## SELECTED PASSAGE
Emily anxiously watched the sun define the city skyline before dialing the numbers 8-1-6-3-5-3-0-9-4-0 on her phone.
We didn’t open until 8 a.m., but she couldn’t manifest hope any longer. She left us a message at 7:45 saying the crisis hotline gave her our number and it was urgent. Her cats, Calvin and Annie Belle, were hungry, and she needed a lifeline.
“You know if a car were to just suddenly brake and stop in the middle of the interstate, and all the other cars crashed behind it? That’s what happened to me,” she told us.
“It’s one thing if I don’t have things,” she was trying to push more words past the lump in her throat. “But when I don’t have things for my cats … that makes me feel like a failure.”
Rae, our community resource coordinator, could easily measure the love this woman had for her pets by the desperation in her voice. She knew that her being a failure was far from the truth and made sure she knew that. After telling Emily we would give her cat food and litter, as well as deliver it to her, Emily was able to wake up from the nightmare she was living.
She turns away from the phone to tell her cats, “someone is going to help us today.” Their ears perked up, she said.
We come across many cases like this in our line of work, and the stories of hardship are very hard to swallow without water. Rae helps any and everyone but she does so without feeling the full weight of it. This is a wall of protection those who work in outreach develop because of how many difficult situations they deal with. It allows them to make sure the help is delivered but they don’t get lost in the emotional side of things too often. Until she heard from Emily…
When our team arrived, they learned that back in 2019, Emily fought salivary cancer with all of the fight she had in her. And she won. However, she still has to live with the repercussions of the victory. Calvin, till this day, will still lick the battle wound that rests below her chin.

## PROBLEM DESCRIPTION
Rewrite the part of the story about Emily and her cats between "We didn’t open" and "needed a lifeline.", inclusive, replacing "lifeline" with "helping hand".

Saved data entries
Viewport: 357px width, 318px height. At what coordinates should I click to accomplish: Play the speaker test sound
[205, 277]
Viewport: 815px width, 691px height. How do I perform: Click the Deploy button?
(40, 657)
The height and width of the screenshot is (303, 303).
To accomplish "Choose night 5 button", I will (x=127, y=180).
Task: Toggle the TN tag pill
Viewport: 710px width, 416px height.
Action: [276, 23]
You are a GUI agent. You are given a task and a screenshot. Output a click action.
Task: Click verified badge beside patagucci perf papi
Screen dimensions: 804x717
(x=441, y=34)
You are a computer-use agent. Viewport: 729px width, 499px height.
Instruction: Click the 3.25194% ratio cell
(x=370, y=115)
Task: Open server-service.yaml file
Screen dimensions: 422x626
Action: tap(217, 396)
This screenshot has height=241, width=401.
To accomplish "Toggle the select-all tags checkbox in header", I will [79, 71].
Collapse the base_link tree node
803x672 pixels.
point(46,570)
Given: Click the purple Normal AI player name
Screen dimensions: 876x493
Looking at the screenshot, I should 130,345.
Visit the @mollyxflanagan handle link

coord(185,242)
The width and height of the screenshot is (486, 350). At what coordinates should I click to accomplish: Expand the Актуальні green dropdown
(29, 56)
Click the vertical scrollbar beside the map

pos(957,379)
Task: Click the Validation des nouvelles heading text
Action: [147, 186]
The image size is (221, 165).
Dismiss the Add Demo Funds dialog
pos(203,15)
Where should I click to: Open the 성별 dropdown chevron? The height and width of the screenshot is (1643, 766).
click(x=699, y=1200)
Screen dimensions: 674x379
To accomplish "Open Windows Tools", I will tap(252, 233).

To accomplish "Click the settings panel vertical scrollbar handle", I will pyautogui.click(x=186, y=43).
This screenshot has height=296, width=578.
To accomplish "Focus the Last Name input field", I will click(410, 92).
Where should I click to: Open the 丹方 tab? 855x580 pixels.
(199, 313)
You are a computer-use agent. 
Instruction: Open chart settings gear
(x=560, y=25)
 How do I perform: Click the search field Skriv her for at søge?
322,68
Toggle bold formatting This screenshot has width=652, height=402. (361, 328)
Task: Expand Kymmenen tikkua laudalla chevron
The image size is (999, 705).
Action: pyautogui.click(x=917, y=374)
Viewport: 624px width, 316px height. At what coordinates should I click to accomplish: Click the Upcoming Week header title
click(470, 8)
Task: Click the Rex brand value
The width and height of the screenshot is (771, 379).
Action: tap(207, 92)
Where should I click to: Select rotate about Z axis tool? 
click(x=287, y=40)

## WORKED SOLUTION
We didn’t open until 8 a.m., but she couldn’t manifest hope any longer. She left us a message at 7:45 saying the crisis hotline gave her our number and it was urgent. Her cats, Calvin and Annie Belle, were hungry, and she needed a helping hand.